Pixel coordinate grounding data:
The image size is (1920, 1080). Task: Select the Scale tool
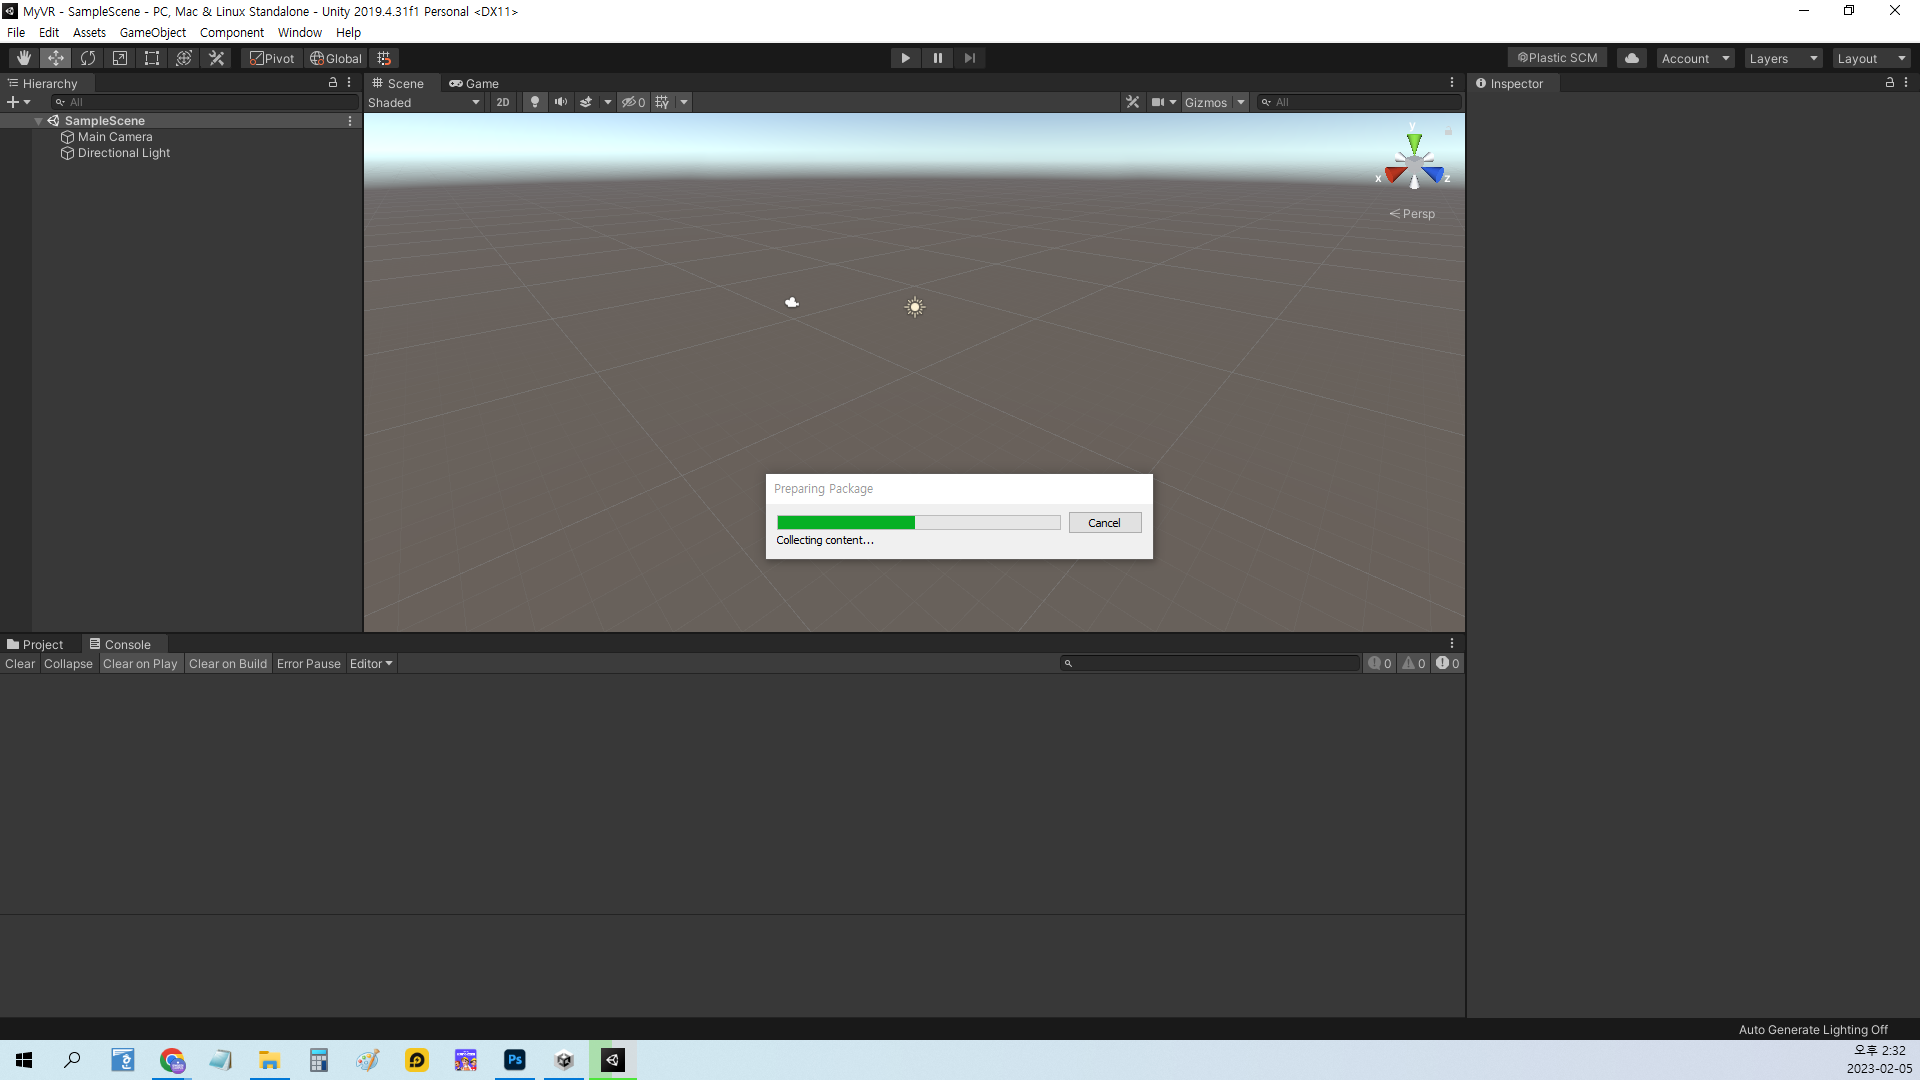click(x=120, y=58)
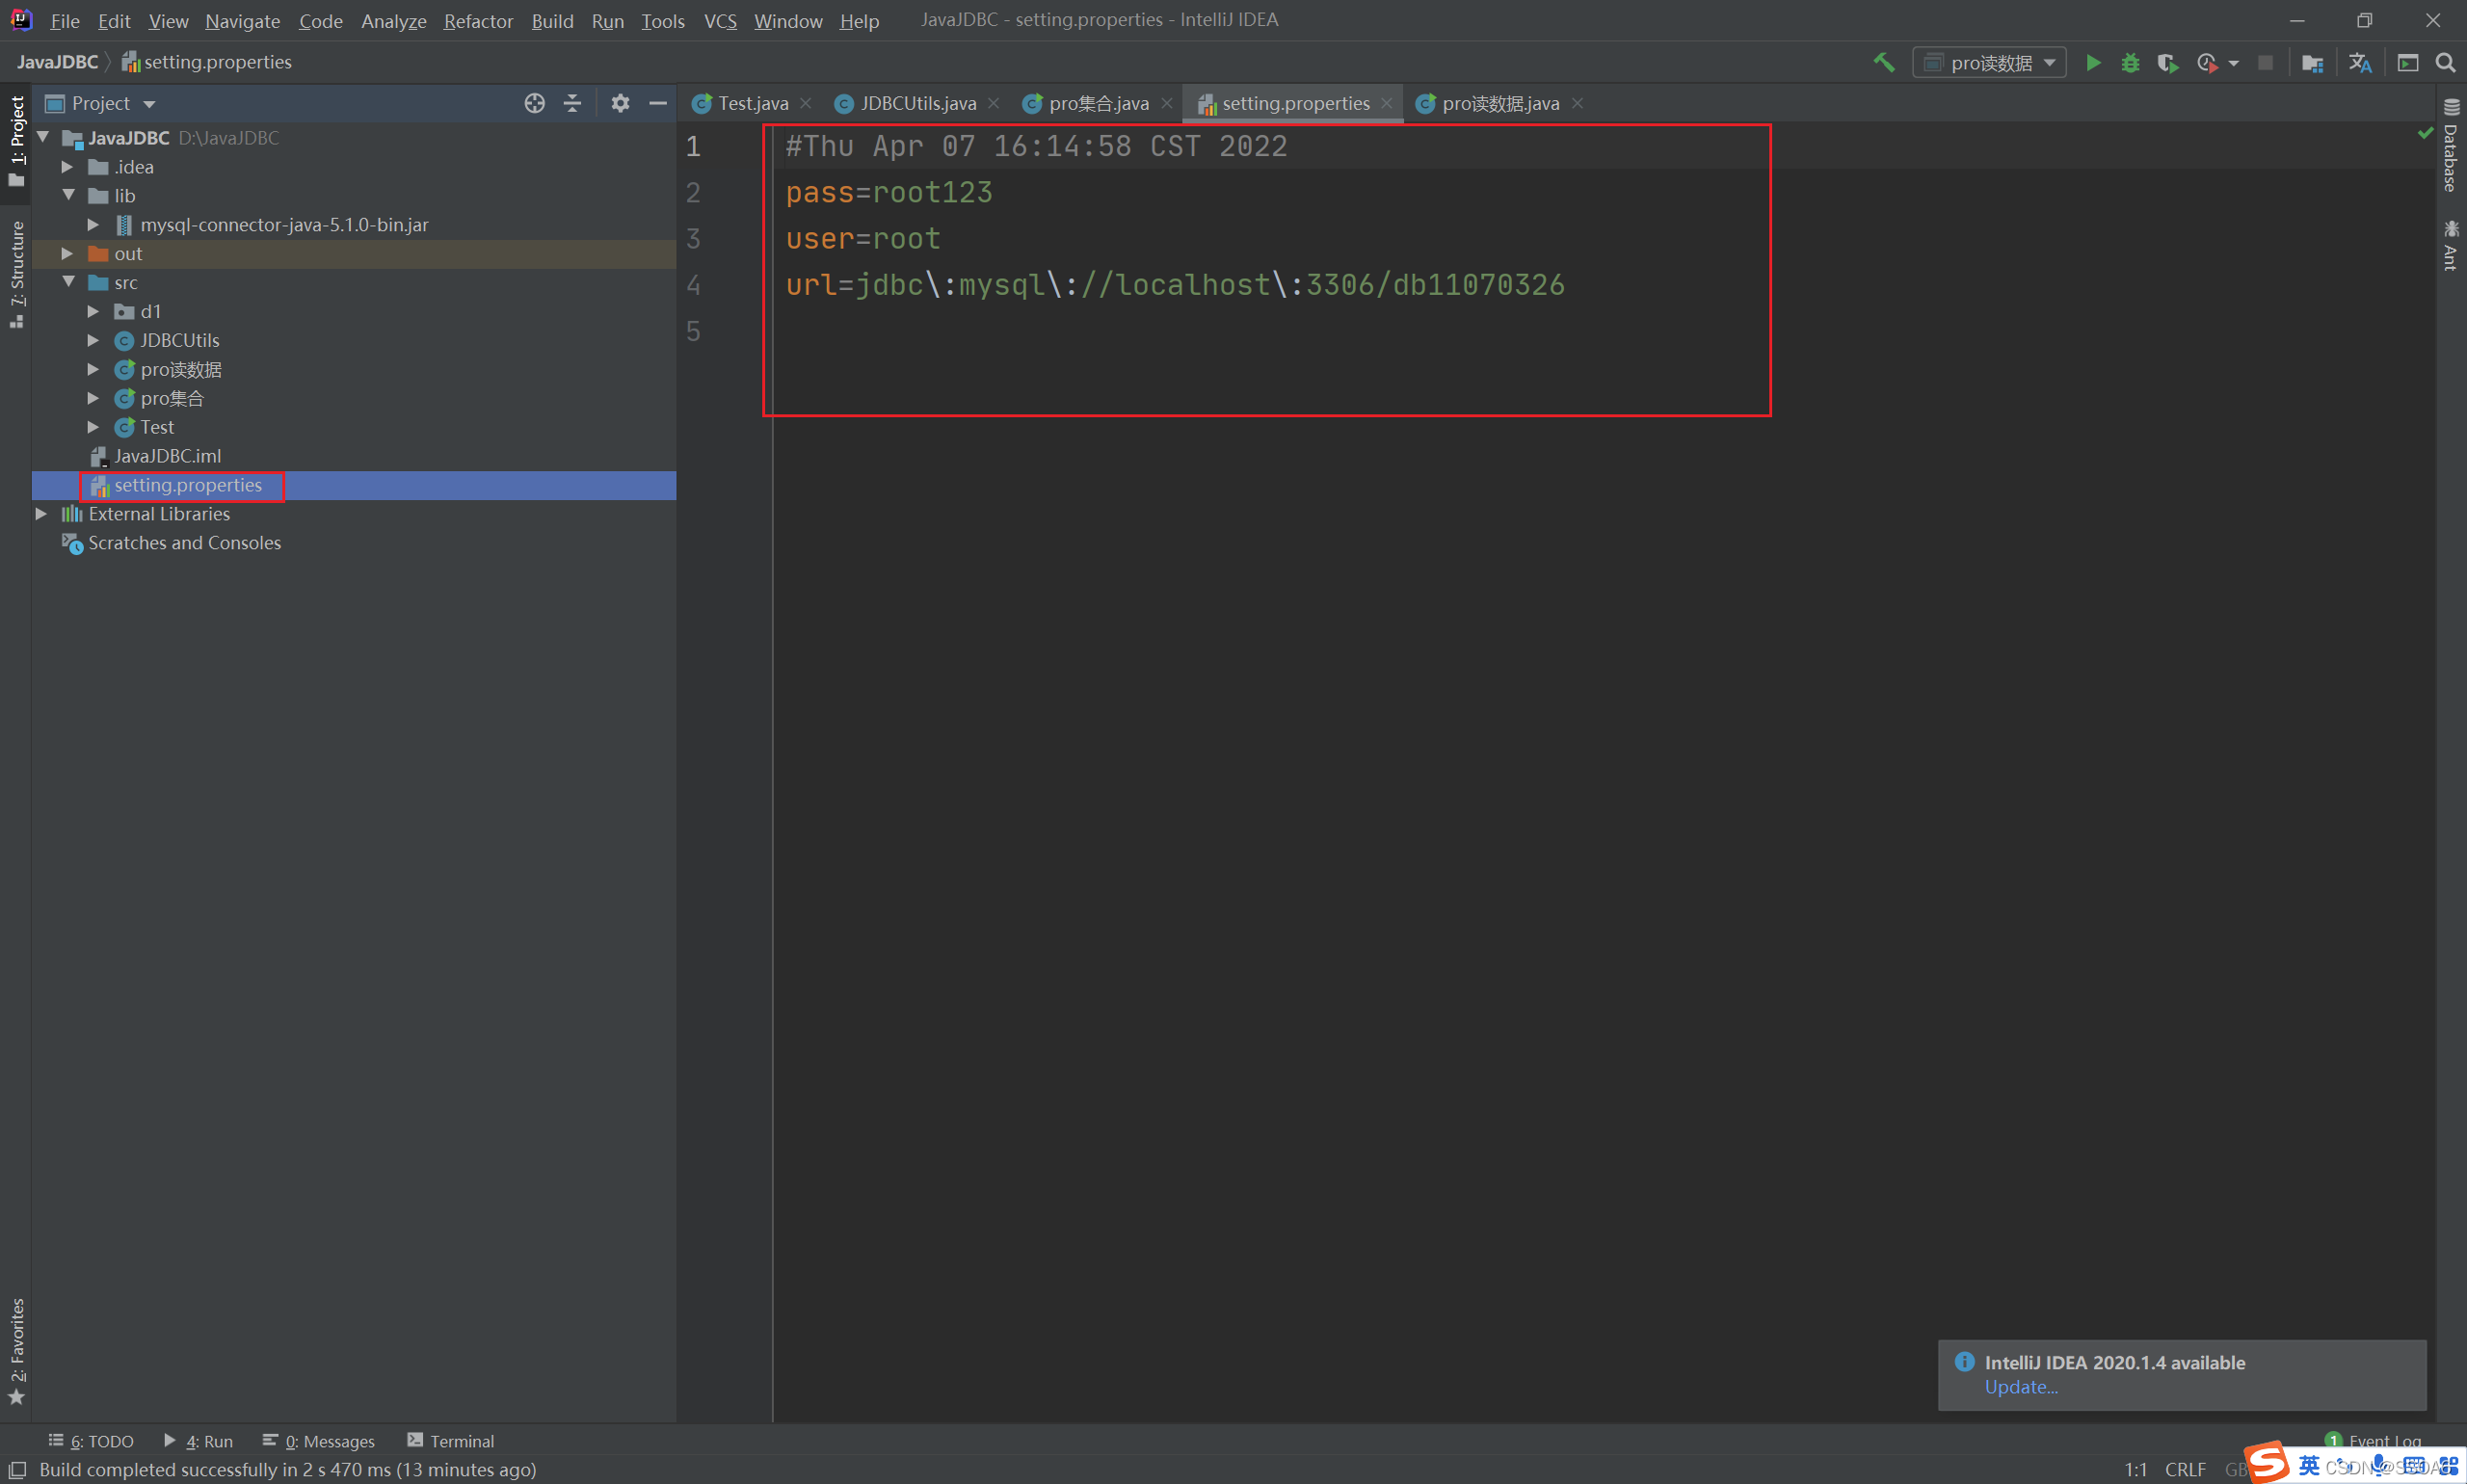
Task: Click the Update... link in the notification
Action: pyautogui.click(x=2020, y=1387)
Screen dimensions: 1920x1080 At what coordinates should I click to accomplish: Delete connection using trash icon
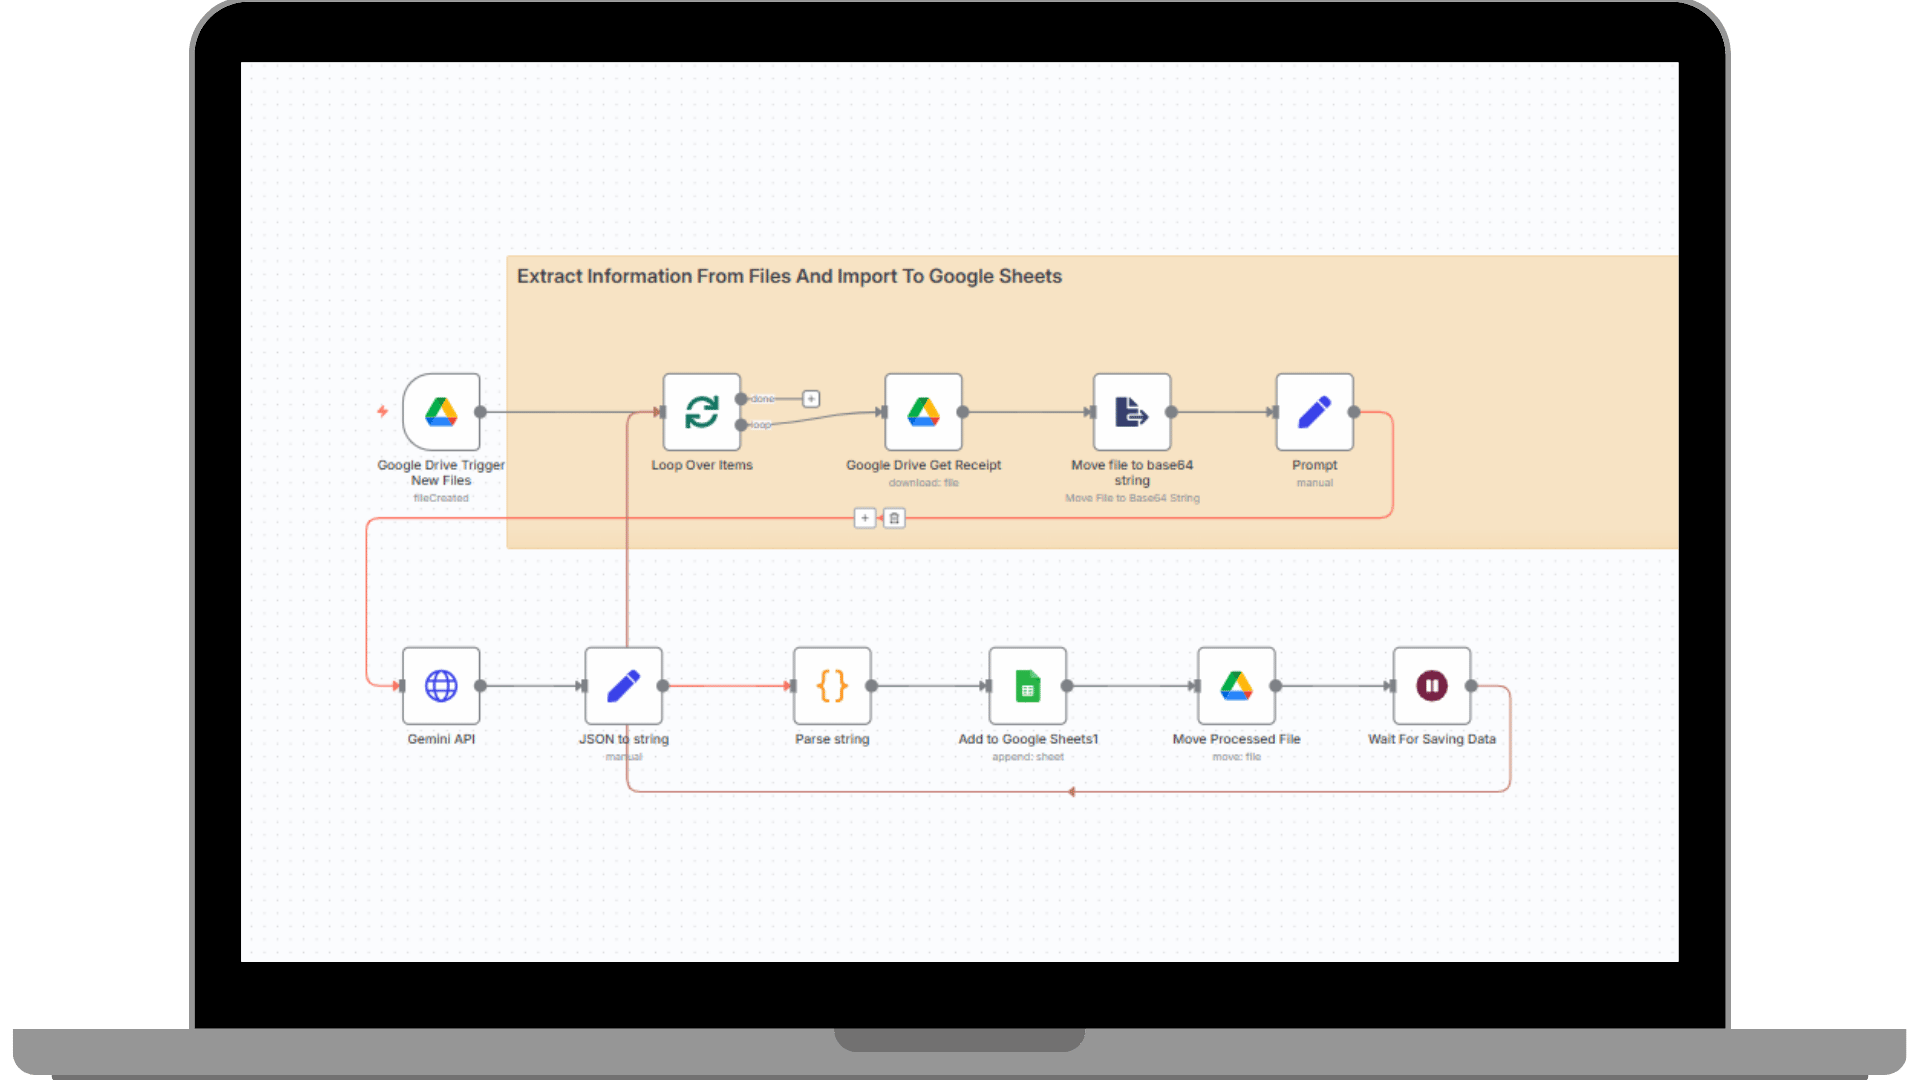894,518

Problem details:
Set every entry down again exactly as written, and omit the images.

Task response:
The image size is (1920, 1080). Task: Select the Scale tool
click(x=120, y=58)
Task: Click the Update... link in the notification
Action: pyautogui.click(x=2020, y=1387)
Screen dimensions: 1920x1080 At what coordinates should I click to accomplish: Delete connection using trash icon
894,518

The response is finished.